A Penn State alumni group, Penn Staters for Responsible Stewardship, this week became the latest in a growing list of those unhappy with Louis Freeh’s report on the Penn State / Jerry Sandusky scandal.

Penn Staters for Responsible Stewardship (or PS4RS) released a detailed 57-page Critical Review & Analysis of Freeh’s report on August 13.

This follows earlier “critical analysis” of the Freeh report by groups and individuals including attorney Ed Monk, a Penn State Faculty leaders analysis, past chairs of the faculty senate analysis, and a critical analysis by attorneys for former PSU president Graham Spanier.

Those interested in the minutiae of the Penn State / Sandusky case will find plenty of detail in PS4RS’s analysis.

Regular readers of this column will find the groups’ complaints familiar.

As we wrote upon its release, the Freeh Report itself represents a cover-up and a non-investigation with no due process, witnesses, or open hearings, and was clearly designed to hermetically seal Penn State from glaring problems with Pennsylvania’s state and local government, including those involving Gov. Tom Corbett.

(A summary of PS4RS’s key complaints can he found here.)

PS4RS rightly blames the Pennsylvania Department of Public Welfare, the Centre County Children and Youth Services, the State College Borough Police Department, and the Centre County District Attorney for dropping the ball on the Sandusky case in 1998.

Even so, among the glaring failures of PS4RS’s report is that it curiously fails to mention, even once, Gov. Tom Corbett.

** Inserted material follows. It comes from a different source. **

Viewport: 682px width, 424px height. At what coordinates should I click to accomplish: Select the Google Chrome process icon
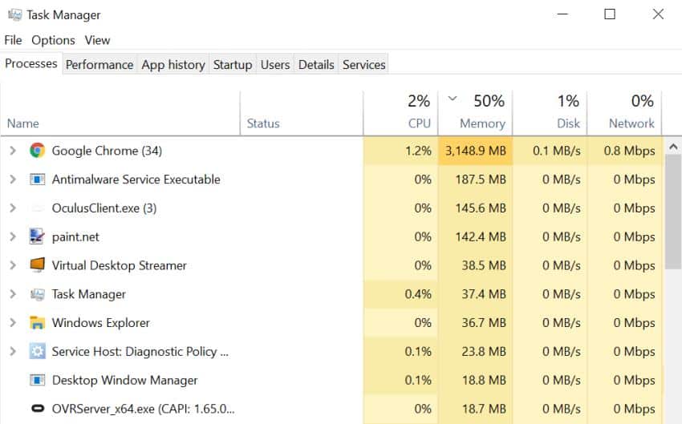(38, 151)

This omission is all the more glaring since Gov. Corbett bragged at a July 2012 press conference that he had personally recommended that PSU hire Freeh. Freeh was paid $6.5 million to produce his report.

Allthis aside, what’s most noteworthy about the report is what it represents: the school’s alumni are finally coming together to question the hysteria, rush to judgment, and lack of thorough investigation and critical thought leading to, and following, the Sandusky scandal.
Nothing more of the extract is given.